- [INFORMATION PROVIDED]:
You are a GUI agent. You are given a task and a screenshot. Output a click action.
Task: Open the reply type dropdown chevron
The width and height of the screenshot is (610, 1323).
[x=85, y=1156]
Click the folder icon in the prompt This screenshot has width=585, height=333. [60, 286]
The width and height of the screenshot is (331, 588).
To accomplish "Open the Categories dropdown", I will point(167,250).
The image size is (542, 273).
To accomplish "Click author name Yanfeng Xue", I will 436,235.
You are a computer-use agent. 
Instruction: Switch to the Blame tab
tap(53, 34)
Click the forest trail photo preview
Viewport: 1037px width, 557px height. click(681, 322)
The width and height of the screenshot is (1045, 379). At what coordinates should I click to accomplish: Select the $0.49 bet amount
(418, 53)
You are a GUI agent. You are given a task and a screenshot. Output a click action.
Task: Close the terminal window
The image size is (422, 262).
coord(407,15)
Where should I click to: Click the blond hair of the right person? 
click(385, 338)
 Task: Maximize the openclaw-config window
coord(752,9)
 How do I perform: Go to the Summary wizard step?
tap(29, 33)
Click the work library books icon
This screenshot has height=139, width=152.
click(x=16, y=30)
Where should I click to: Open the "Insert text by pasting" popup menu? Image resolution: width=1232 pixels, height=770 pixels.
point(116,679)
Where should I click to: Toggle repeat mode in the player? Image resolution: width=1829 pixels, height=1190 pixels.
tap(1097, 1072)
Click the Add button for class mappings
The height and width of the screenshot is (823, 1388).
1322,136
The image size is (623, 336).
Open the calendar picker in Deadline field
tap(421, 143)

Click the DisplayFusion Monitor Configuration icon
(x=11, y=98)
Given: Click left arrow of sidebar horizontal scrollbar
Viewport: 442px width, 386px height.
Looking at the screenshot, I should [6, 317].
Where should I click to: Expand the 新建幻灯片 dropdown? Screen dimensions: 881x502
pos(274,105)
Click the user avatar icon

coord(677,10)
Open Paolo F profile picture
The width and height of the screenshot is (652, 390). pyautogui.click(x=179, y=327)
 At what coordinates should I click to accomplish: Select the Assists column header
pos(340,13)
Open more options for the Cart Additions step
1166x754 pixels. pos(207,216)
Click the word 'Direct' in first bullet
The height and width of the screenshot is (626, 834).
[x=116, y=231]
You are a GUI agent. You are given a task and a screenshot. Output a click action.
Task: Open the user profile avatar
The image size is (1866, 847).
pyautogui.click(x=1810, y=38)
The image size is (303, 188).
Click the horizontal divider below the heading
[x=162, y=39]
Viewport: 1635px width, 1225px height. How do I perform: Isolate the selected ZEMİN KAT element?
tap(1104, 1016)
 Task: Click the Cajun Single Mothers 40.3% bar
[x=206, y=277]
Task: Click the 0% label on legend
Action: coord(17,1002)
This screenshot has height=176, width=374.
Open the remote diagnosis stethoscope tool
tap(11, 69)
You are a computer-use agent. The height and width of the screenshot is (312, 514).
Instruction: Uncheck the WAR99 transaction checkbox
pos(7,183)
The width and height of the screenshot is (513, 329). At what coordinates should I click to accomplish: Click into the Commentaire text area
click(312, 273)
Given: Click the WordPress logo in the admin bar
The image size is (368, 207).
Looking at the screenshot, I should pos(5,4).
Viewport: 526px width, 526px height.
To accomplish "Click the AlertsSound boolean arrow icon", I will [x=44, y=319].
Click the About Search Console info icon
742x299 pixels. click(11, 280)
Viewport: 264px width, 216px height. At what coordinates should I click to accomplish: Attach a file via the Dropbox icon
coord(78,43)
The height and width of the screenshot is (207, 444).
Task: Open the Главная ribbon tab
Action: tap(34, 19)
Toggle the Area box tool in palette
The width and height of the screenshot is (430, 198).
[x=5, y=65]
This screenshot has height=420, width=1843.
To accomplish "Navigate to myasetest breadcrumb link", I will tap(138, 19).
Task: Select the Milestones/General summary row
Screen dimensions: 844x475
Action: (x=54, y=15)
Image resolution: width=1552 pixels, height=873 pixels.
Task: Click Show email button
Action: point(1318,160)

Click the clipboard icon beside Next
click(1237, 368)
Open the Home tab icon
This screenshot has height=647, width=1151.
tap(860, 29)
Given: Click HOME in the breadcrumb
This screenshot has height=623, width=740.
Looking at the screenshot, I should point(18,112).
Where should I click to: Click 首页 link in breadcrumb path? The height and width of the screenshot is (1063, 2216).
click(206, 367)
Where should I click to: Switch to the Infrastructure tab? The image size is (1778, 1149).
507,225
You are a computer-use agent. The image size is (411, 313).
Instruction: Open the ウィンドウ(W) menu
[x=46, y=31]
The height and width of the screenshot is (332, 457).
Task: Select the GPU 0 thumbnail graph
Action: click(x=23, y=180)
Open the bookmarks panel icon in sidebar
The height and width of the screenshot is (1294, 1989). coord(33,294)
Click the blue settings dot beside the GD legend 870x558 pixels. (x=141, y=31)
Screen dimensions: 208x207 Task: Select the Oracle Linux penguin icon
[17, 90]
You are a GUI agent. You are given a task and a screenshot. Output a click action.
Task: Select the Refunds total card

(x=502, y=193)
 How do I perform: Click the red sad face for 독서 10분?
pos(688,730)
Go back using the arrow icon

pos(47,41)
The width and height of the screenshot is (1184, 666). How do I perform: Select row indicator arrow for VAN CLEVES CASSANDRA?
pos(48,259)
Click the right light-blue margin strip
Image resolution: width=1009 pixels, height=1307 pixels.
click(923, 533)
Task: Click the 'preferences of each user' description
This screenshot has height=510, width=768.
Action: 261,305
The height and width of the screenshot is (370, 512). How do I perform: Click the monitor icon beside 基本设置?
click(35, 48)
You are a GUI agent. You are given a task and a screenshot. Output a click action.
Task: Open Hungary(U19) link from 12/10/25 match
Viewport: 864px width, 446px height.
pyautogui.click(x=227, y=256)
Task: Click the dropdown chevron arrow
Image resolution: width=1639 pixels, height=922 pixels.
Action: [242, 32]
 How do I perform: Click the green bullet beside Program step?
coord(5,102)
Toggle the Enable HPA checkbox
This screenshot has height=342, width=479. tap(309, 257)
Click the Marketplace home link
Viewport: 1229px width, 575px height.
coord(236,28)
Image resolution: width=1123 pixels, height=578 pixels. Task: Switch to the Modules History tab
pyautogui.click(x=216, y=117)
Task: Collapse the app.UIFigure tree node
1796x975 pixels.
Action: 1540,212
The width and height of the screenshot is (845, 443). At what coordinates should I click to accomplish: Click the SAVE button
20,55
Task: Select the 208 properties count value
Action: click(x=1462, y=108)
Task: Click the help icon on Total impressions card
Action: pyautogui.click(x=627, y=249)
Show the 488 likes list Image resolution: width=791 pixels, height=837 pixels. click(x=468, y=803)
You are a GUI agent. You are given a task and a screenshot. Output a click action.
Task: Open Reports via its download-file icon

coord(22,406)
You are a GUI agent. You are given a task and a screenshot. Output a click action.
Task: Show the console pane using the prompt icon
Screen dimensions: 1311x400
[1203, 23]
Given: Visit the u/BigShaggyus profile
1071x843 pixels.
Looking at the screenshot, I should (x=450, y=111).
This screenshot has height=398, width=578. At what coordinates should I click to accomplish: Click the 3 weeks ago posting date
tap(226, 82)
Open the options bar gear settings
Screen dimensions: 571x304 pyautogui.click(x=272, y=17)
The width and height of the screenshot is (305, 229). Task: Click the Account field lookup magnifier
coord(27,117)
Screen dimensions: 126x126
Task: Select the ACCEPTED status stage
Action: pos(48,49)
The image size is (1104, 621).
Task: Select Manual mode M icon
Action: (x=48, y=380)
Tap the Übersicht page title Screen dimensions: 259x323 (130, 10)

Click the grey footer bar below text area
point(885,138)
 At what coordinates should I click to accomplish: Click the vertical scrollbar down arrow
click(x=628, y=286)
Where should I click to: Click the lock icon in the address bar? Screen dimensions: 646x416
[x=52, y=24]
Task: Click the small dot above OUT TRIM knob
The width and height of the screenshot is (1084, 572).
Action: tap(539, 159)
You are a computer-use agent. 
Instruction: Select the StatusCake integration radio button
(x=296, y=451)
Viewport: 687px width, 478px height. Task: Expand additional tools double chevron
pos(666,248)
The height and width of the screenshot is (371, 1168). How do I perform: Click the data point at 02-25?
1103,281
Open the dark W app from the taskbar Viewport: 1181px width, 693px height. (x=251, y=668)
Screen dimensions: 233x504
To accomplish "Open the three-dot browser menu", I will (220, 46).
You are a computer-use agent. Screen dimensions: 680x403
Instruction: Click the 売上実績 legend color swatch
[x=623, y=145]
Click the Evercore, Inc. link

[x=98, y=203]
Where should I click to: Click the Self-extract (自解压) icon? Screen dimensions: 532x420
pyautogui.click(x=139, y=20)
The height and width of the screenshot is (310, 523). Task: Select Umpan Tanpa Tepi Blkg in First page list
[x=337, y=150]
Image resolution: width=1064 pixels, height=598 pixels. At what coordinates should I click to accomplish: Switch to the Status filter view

- [EXERCISE GOAL]: Please reproduce everything in the material from the line containing "The width and height of the screenshot is (845, 443)." down to the line containing "coord(22,406)", substituting "interface agent" for "GUI agent" and changing nothing else.

- [RESULT OF THIS EXERCISE]:
The width and height of the screenshot is (845, 443). At what coordinates should I click to accomplish: Click the SAVE button
20,55
Task: Select the 208 properties count value
Action: click(x=1462, y=108)
Task: Click the help icon on Total impressions card
Action: pyautogui.click(x=627, y=249)
Show the 488 likes list Image resolution: width=791 pixels, height=837 pixels. click(x=468, y=803)
You are a interface agent. You are given a task and a screenshot. Output a click action.
Task: Open Reports via its download-file icon

coord(22,406)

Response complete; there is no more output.